In fin di Seconda Guerra Mondiale l’ultimo dei soldatini di Asti, tormentatissimo dal mal di denti, si trova a dover fronteggiare un ordine – si perdoni l’aggettivo – del tutto assurdo: redigere la mappa dettagliata delle ferrovie del Messico. Una richiesta del Duce? Ma nemmeno: più su ancora, una richiesta che parte dal Führer in persona e precipita giù, inaspettatamente, per ogni scala gerarchica. (E qui va detto che le scene e i dialoghi che coinvolgono i nazisti sono pezzi di bravura degni di Tarantino – il romanzo massimalista non c’entra niente). Nel mezzo un continuo di invenzioni meccaniche fuori tempo, visioni, digressioni, anticipazioni, personaggi più che riuscitissimi (ricordiamo almeno una meravigliosa curandera sarda – e se volete sapere chi è e cosa fa una curandera, leggete il libro), locali clandestini, cimiteri sospetti, scrittori spiritualmente disfatti, amori impossibili, giovinezze distrutte, delazioni gratuite, bombardamenti americani, accesissime partite messicane di jai alai (una pelota basca le cui partite sono descritte dall’Autore con i toni delle sfide nostrane di pallapugno, che nei medesimi anni in Piemonte e Liguria scatenavano lo stesso furore di popolo). Solo che tutto questo non distrae dalla trama – anzi, la cementa. Il tutto, raccontato con una lingua che, pur mantenendosi quasi sempre piacevolmente colloquiale, fugge qua e là verso lo spagnolo e il tedesco, verso l’invenzione di sana pianta, lo specialistico, l’erudito e il dialettale (chissà la faccia del recensore quando ha scoperto su Google che il gheddo astigiano è un parente strettissimo della più nota cazzimma).

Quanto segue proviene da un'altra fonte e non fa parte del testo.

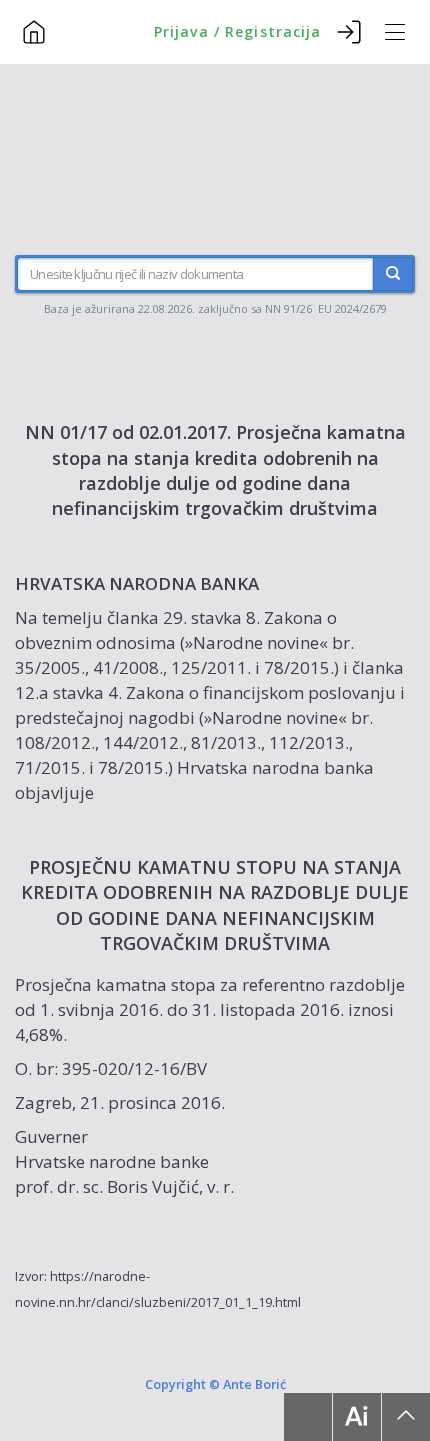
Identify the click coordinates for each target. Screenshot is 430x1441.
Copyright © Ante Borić (215, 1383)
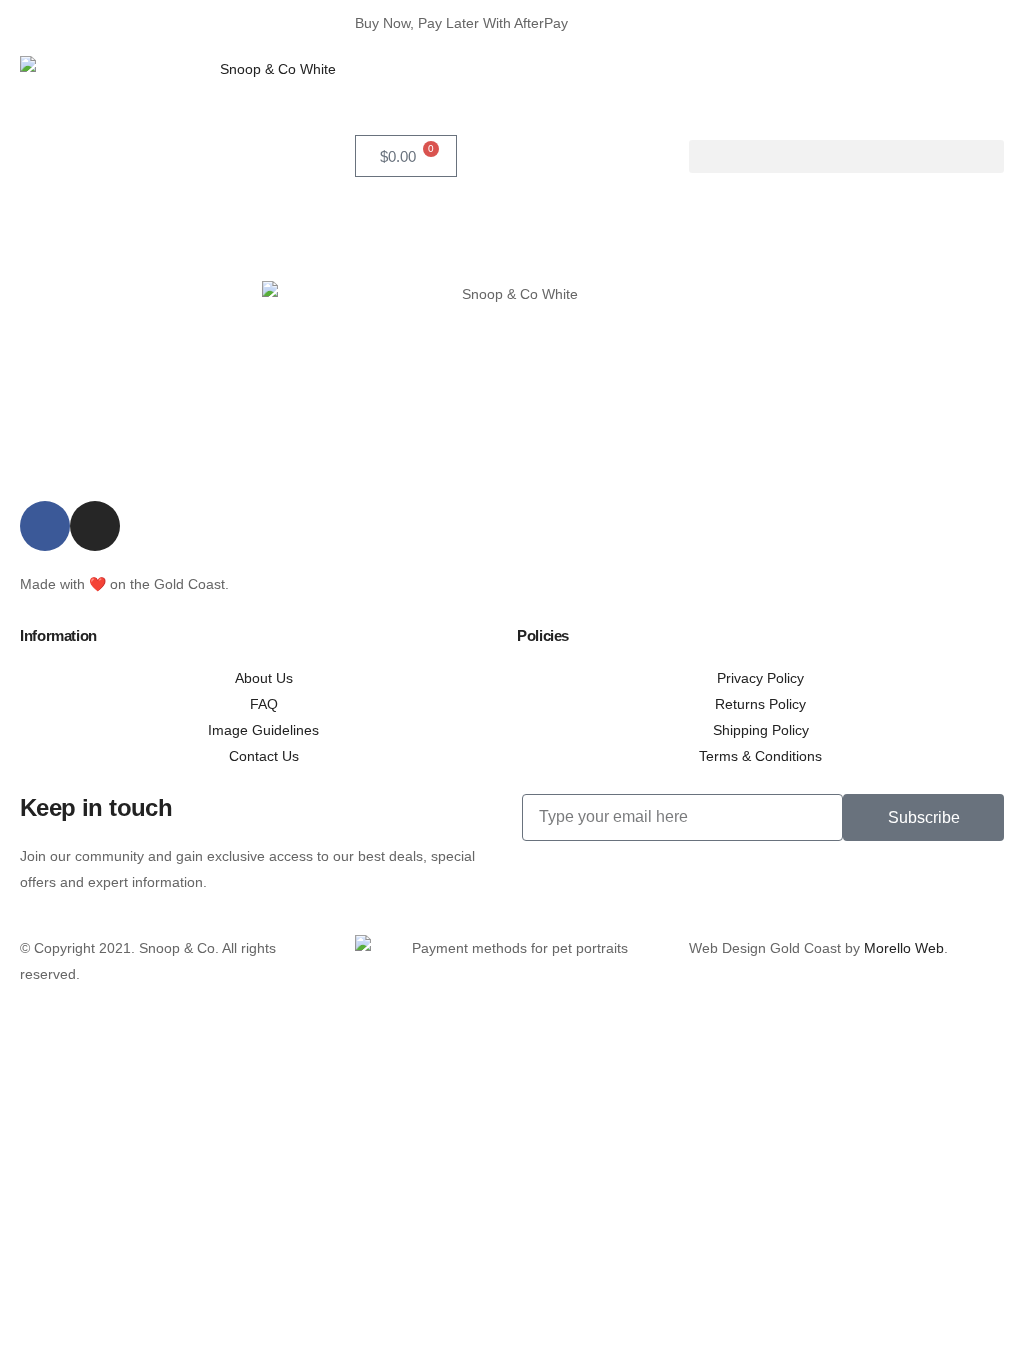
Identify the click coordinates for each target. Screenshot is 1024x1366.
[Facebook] (45, 526)
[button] (846, 156)
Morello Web (904, 948)
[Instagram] (95, 526)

Vorremmo dire del tono, perché è il tono che segna il libro. Però nulla sembra migliore di quel che dice lo stesso Griffi e che – con scelta azzeccata – viene riportato in quarta di copertina:

“Essere lirici e ironici è la sola cosa che ci protegge dalla disperazione assoluta”.

Giù il cappello – il libro è bello, senza tante storie, e deve essere consigliato. La Nessie dei lettori fa benissimo a tirare su la testa e pronunciarsi.

Certo, se siete inguaribili snob, allora avrete già appreso che il romanzo è entrato tra i dodici finalisti del Premio Strega, e avrete storto il naso. Ma in fondo: chi se ne frega? Difficile pensare che un editore come Laurana sorpassi i giganti – a meno che qualcuno di loro non compri i diritti e si muova per tempo sotto banco per rilanciare ancora il libro. Ma in ogni caso: cosa importa? Perché negare almeno un po’ di successo a qualcosa che – per una volta – se lo merita? Griffi è uno scrittore autentico, e gli scrittori veri sono pochi. Al lettore deve bastare questo.